Tuesday, January 13, 2009

Implementing user-defined copy-on-write data structures in Delphi

There was some discussion about user-defined class operators in the Delphi non-technical forum. Some folks seem to be asking for operators for heap-allocated classes, but in the absence of either GC or reference counting, these are problematic.

I suggested that records combined with interfaces can get much of the benefit of both worlds: user-defined operators on the record, life-time management via interface reference counting, and arbitrary data sizing through the interface being a heap reference.

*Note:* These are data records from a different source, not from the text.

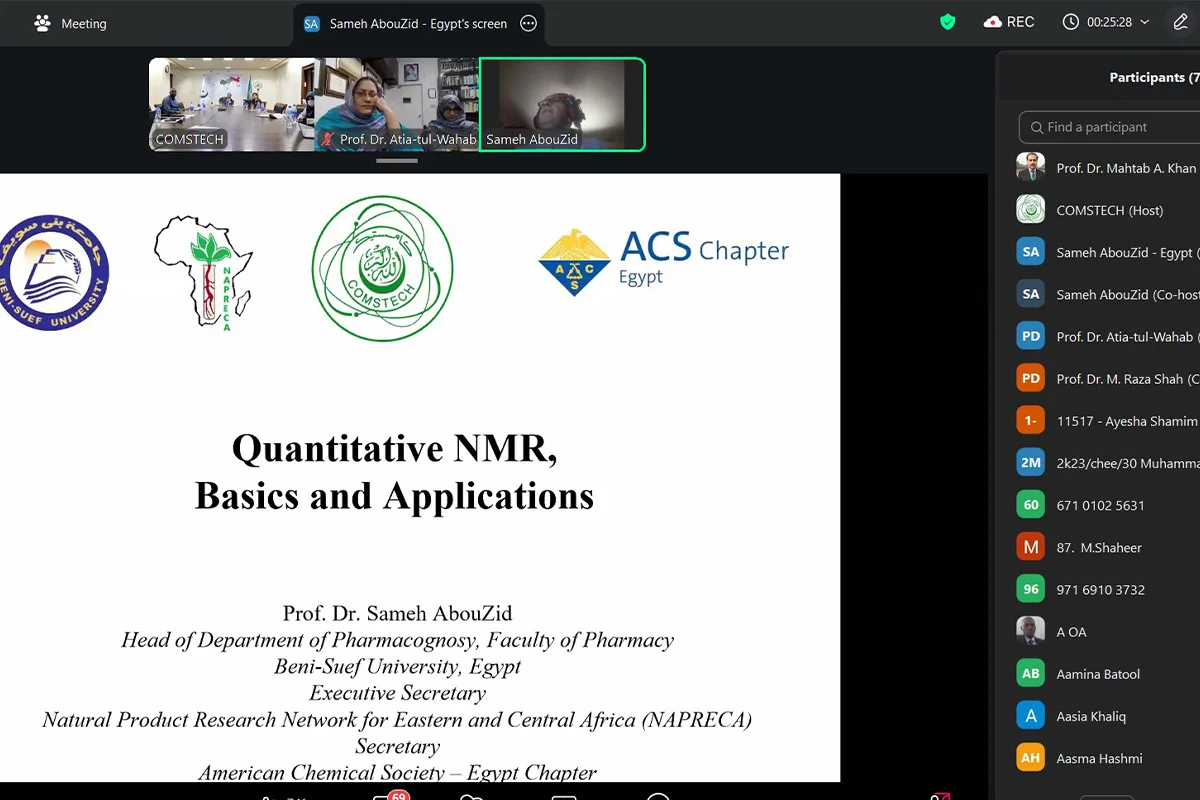Click Prof. Dr. Atia-tul-Wahab's muted microphone indicator
This screenshot has height=800, width=1200.
[326, 139]
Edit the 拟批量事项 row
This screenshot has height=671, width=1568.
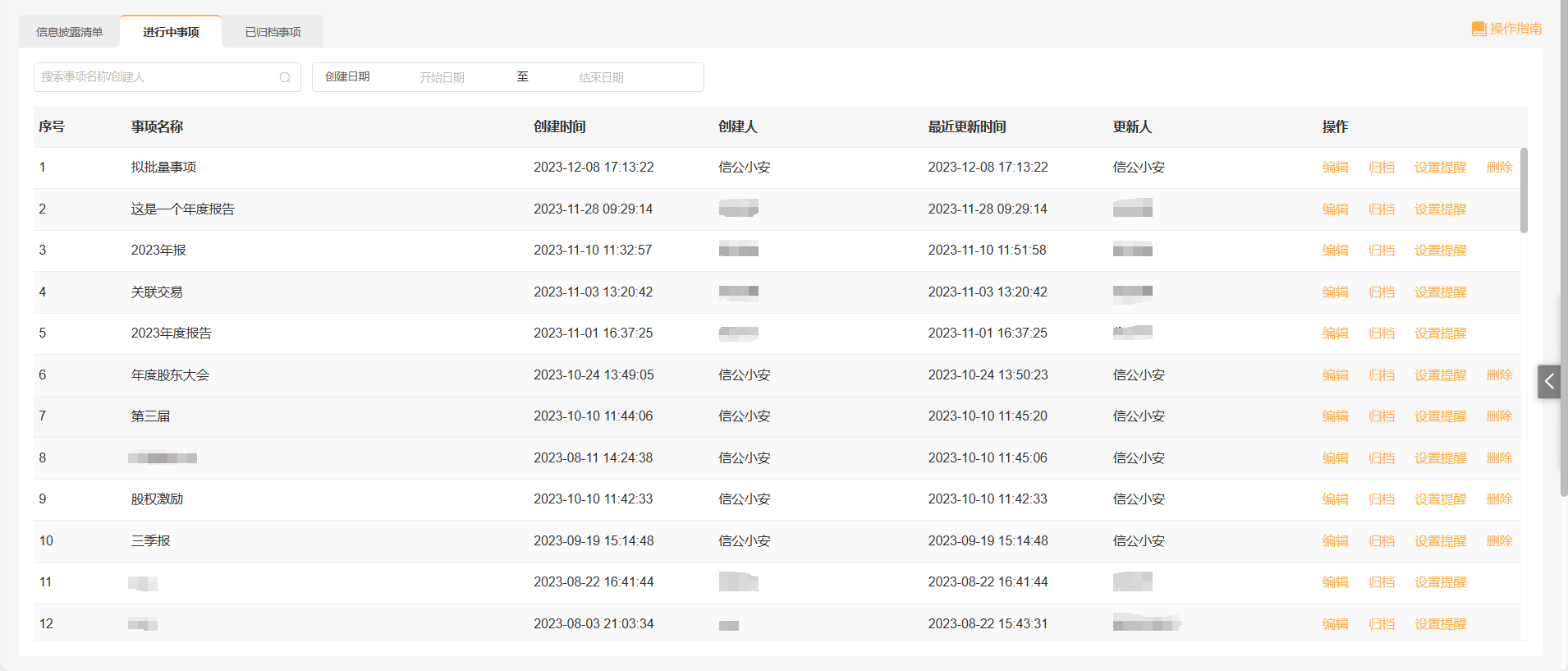pos(1335,168)
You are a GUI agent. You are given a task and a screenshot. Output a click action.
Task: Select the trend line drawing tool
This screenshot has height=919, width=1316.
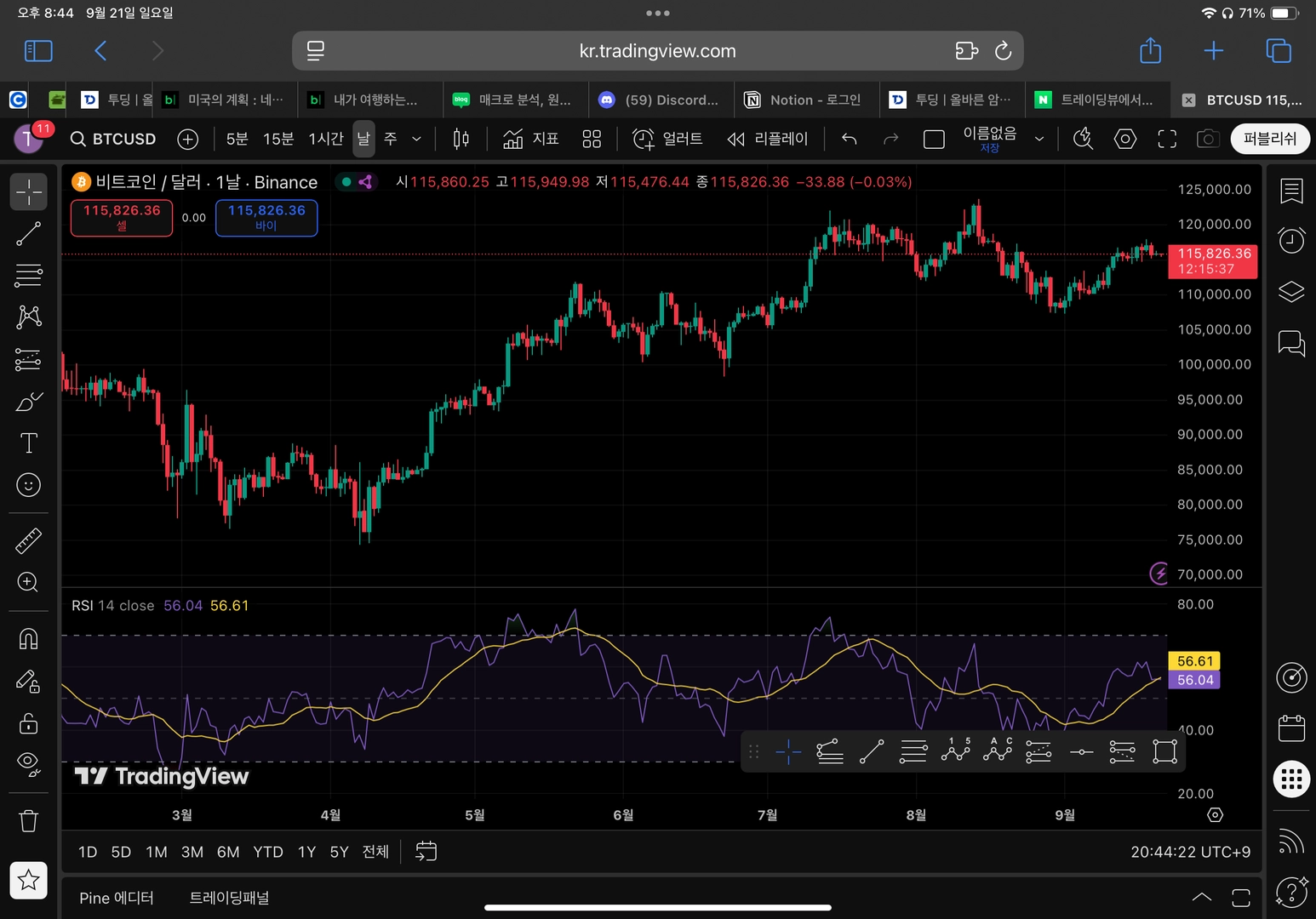(x=28, y=233)
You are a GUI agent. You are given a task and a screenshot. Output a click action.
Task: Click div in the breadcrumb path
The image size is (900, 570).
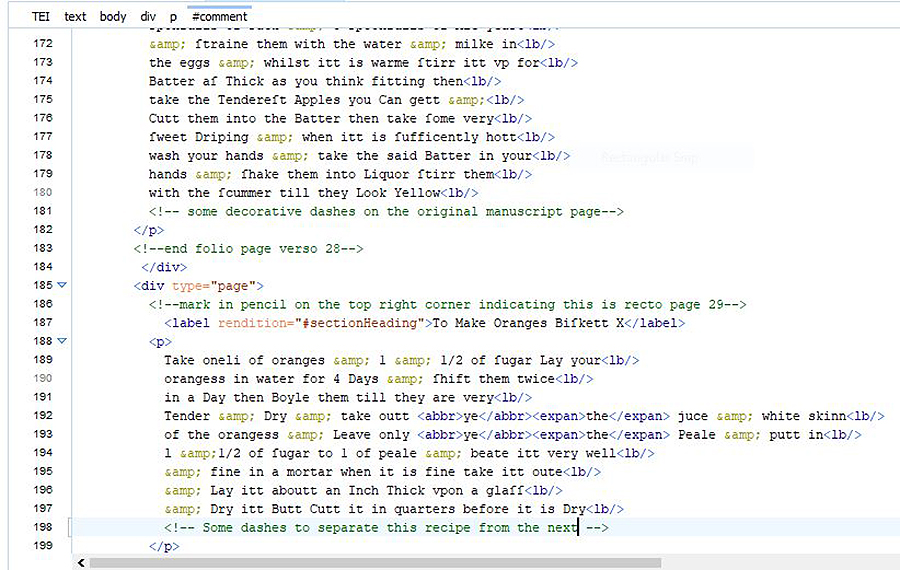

To demonstrate the idea through example, I have written up a quick copy-on-write array type that has a user-defined '+' operator that concatenates two lists. Let me build it up from the bottom. First, I've defined a generic dynamic array type to avoid the pitfalls of nominal typing that Delphi has inherited from Pascal (a common newbie mistake, particularly with the syntactic ambiguity with open arrays in parameter lists):

type
  TArray<T> = array of T;

Next up is the interface. Using an interface for communicating between the record and the heap value means that I get reference counting, and thus lifetime management, for free.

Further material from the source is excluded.